Advanced wrought Mg-Al-Ca-Mn alloys were developed, demonstrating an outstanding array of technical advantages due to the remarkably high negative mixing enthalpy of an Al and Ca pair. This was achieved through meticulous optimization of alloy composition, heat treatment procedures, and extrusion parameters. The primary alloy under consideration was designated as Mg-4.5Al-2.5Ca-0.02Mn (at%). While maintaining a low density of 1.76 g/cm3, this alloy exhibited an exceptional properties profile, comprising a high thermal conductivity up to 124 Wm−1K−1 (approximately 79% of pure magnesium), a high tensile yield strength of 397 MPa (surpassing the high-strength aluminum alloy 7075-T6, by 25% in specific tensile yield strength), a notable tensile elongation of 5.5%, and remarkable nonflammability with a high ignition temperature of 1355 K. Finally, its corrosion resistance was twice that of the AZ91D alloy.
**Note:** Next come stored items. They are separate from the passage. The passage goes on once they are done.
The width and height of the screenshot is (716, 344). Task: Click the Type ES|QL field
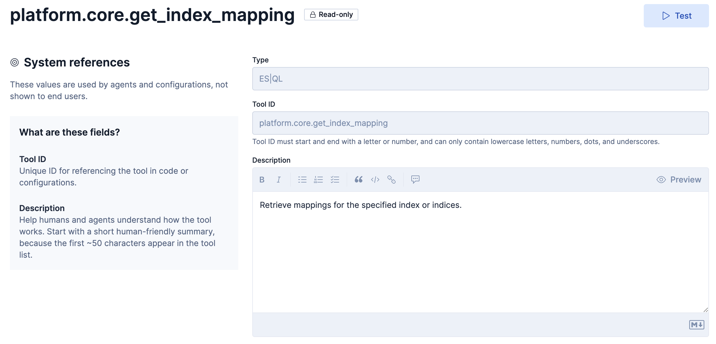point(480,79)
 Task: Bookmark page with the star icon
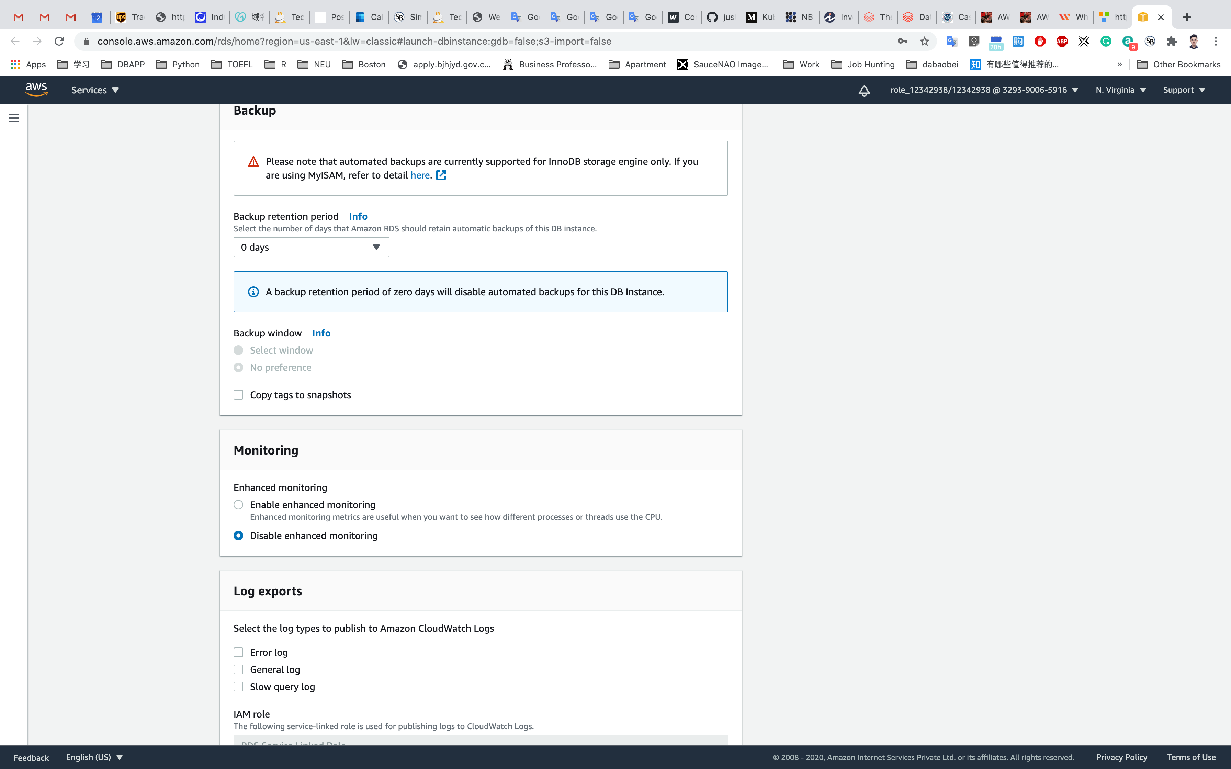(924, 41)
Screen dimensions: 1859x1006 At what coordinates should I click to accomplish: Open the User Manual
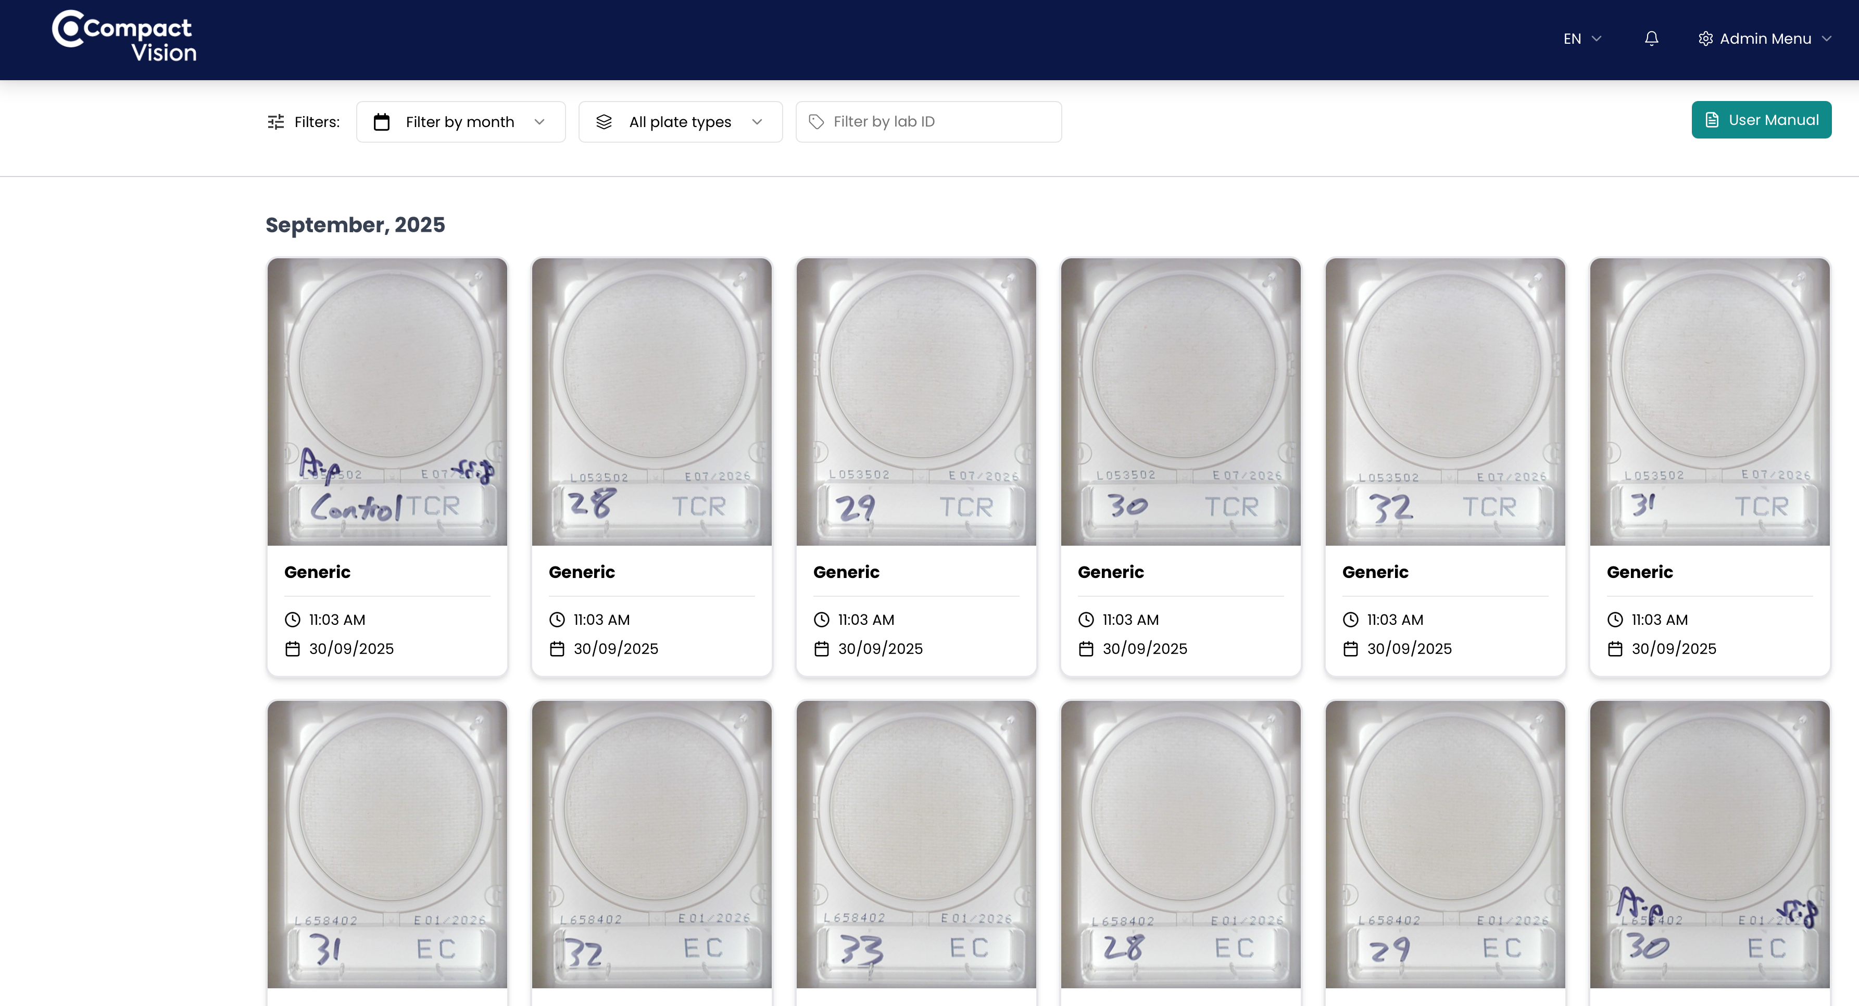[x=1761, y=120]
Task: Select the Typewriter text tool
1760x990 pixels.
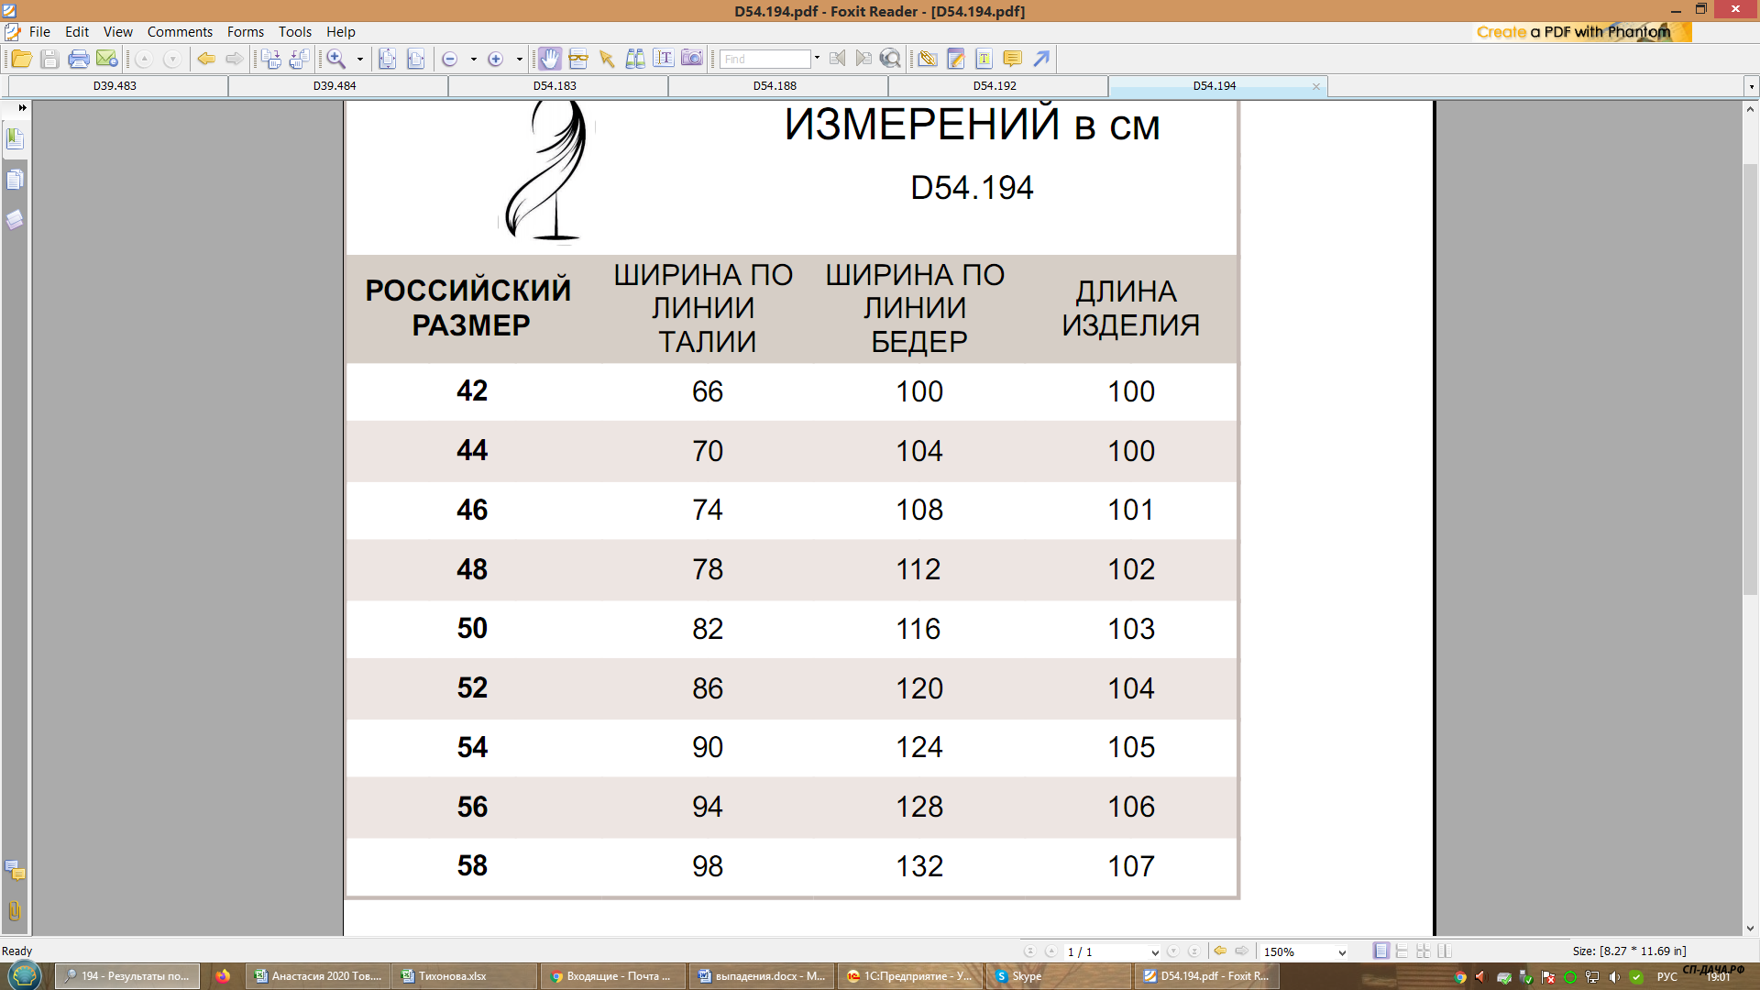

The microstructure of the developed alloy system comprised α-Mg, eutectic C36 and C14 compounds, and precipitated C15 compound. The enhanced thermal conductivity was attributed primarily to the purification of the α-Mg matrix, facilitated by C15 plate precipitation during the heat treatment process. The superior mechanical properties were associated with the refinement of the α-Mg phase grain structure and the uniform dispersion of fine compounds achieved through extrusion. Based on the findings derived from this experimental study, a novel approach to designing multifunctional magnesium-based alloys has been formulated; that is, high thermal conductivity and high strength are attainable in plastically deformed Mg alloys composed of element pairs with a negatively high mixing enthalpy.